No entanto, não é só pelos meios externos — de si quão valiosos! — que Deus Se comunica conosco. Ele nos fala também em nosso interior, em diversas circunstâncias, com graças atuais em quantidade, através de discretos sopros emoções íntimas. Inclusive, por mais endurecido que possa ser um pecador, Deus nunca cessa de aguilhoar-lhe a consciência, a fim de ele se dar conta de seus desvios.
Deve-se estar atento e responder prontamente

Ora, a vida espiritual consiste na reciprocidade para com esta constante voz de Deus chamando-nos ad maiora: é preciso não só ouvi-la, como corresponder a ela. Porque se é falta de educação não retribuir o cumprimento de alguém com quem nos cruzamos, sobretudo esta atitude é impensável perante Deus. Devemos ter a postura de Samuel ao escutar o apelo do Senhor: levantou-se de imediato, e disse: Præsto sum — Estou pronto! (cf. I Sm 3, 5).

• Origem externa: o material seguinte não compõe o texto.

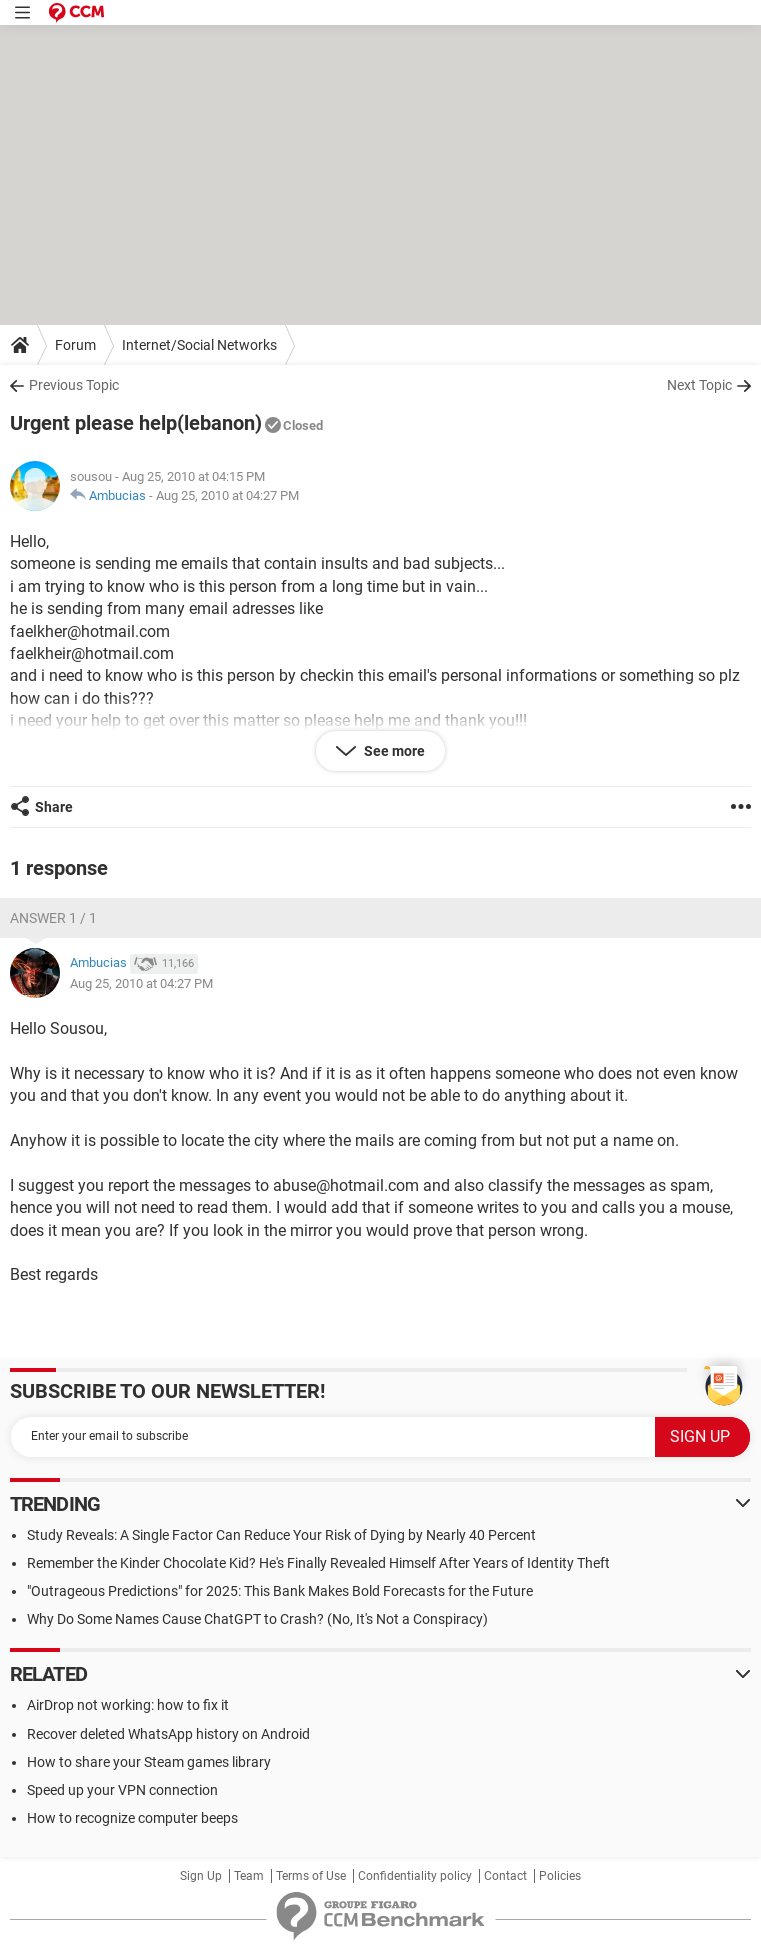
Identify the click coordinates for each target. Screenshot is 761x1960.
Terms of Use (311, 1876)
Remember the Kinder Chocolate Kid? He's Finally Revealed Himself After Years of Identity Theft (318, 1563)
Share (54, 807)
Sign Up (201, 1876)
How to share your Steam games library (149, 1762)
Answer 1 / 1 (53, 918)
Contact (505, 1876)
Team (249, 1876)
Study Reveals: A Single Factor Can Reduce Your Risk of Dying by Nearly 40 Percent (281, 1535)
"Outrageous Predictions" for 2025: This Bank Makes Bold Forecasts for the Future (280, 1591)
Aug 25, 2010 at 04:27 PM (227, 495)
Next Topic (699, 385)
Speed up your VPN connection (122, 1790)
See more (393, 751)
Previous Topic (74, 385)
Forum (75, 345)
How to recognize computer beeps (132, 1818)
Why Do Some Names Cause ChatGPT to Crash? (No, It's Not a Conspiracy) (257, 1619)
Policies (560, 1876)
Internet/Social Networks (199, 345)
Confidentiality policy (415, 1876)
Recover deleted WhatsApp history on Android (168, 1734)
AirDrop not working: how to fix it (128, 1705)
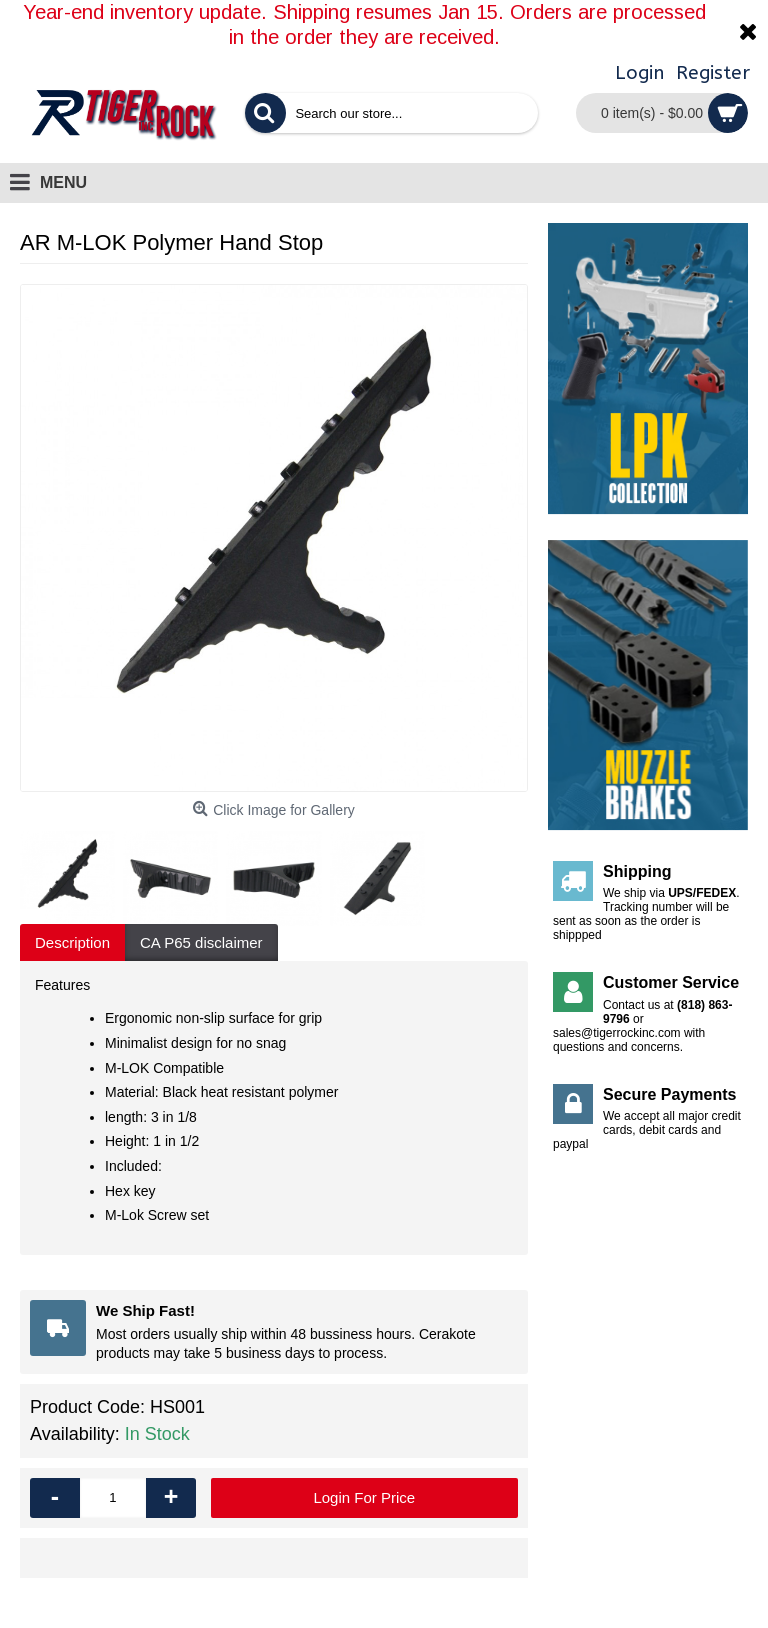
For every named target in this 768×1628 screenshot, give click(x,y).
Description (72, 942)
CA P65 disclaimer (201, 942)
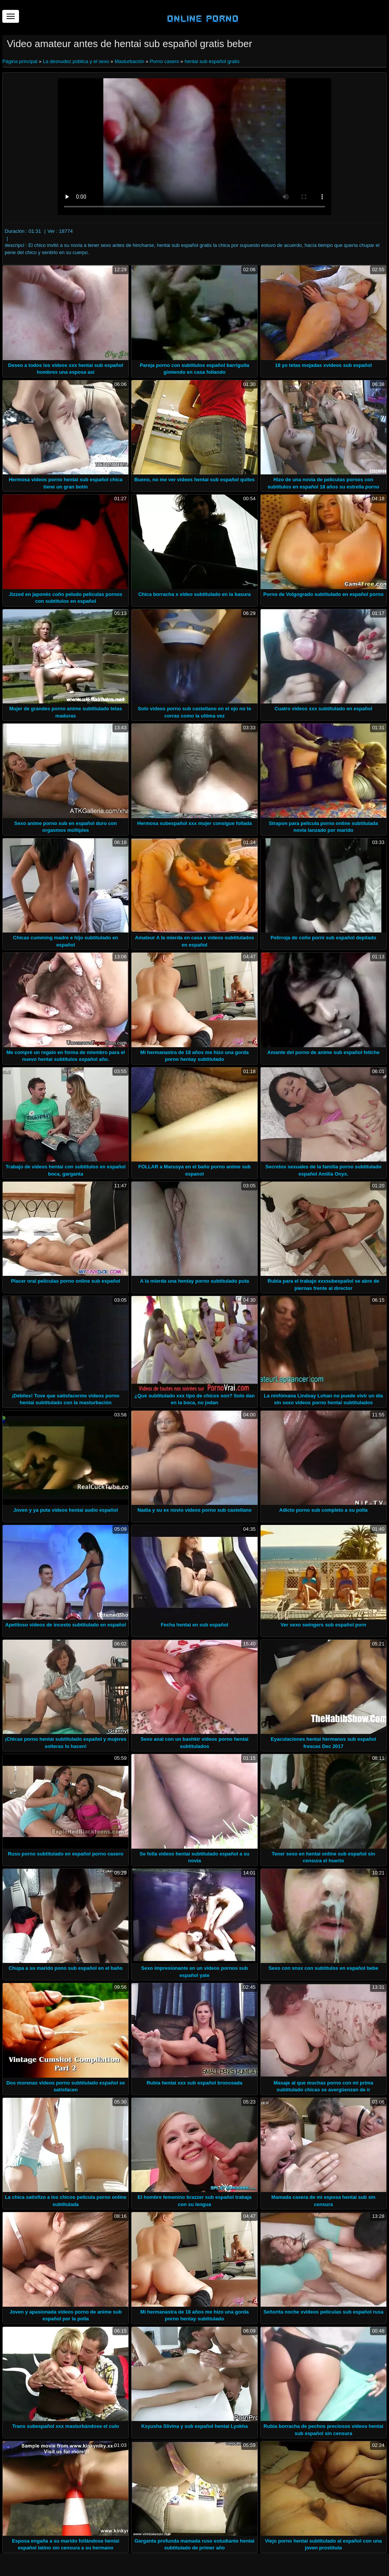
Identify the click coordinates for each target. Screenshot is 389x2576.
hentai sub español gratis (212, 61)
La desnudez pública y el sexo (76, 61)
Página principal (20, 61)
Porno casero (164, 61)
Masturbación (129, 61)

Por que acontece, então, de ficarmos surdos, se Deus fala com tanta verve e através de tantos meios? A causa principal deste mal é abrir o coração para vozes estranhas, alheias a Deus e que não conduzem a Ele. A impureza, a avidez por dinheiro, o gozo da vida e as concessões feitas ao pecado tornam córneo o ouvido espiritual, bem como encardida e entorpecida a alma. Barbarizado pelo ruído de seus sentidos, perde o homem a audição do Espírito Santo e se torna inteiramente refratário à voz de Deus. Esta nada mais significa para ele, não o impressiona nem lhe toca o fundo da alma. O surdo espiritual é tão incapaz de compreender os assuntos da Fé, quanto um cão o é em relação aos raciocínios da inteligência humana. O próprio Nosso Senhor Se queixa várias vezes — comprovamos isso ao longo dos Evangelhos — a respeito do povo que ouve, e não entende. Por isso, Ele intimava aqueles que assistiam à sua pregação: “Quem tiver ouvidos para ouvir, ouça!” (Mc 4,9).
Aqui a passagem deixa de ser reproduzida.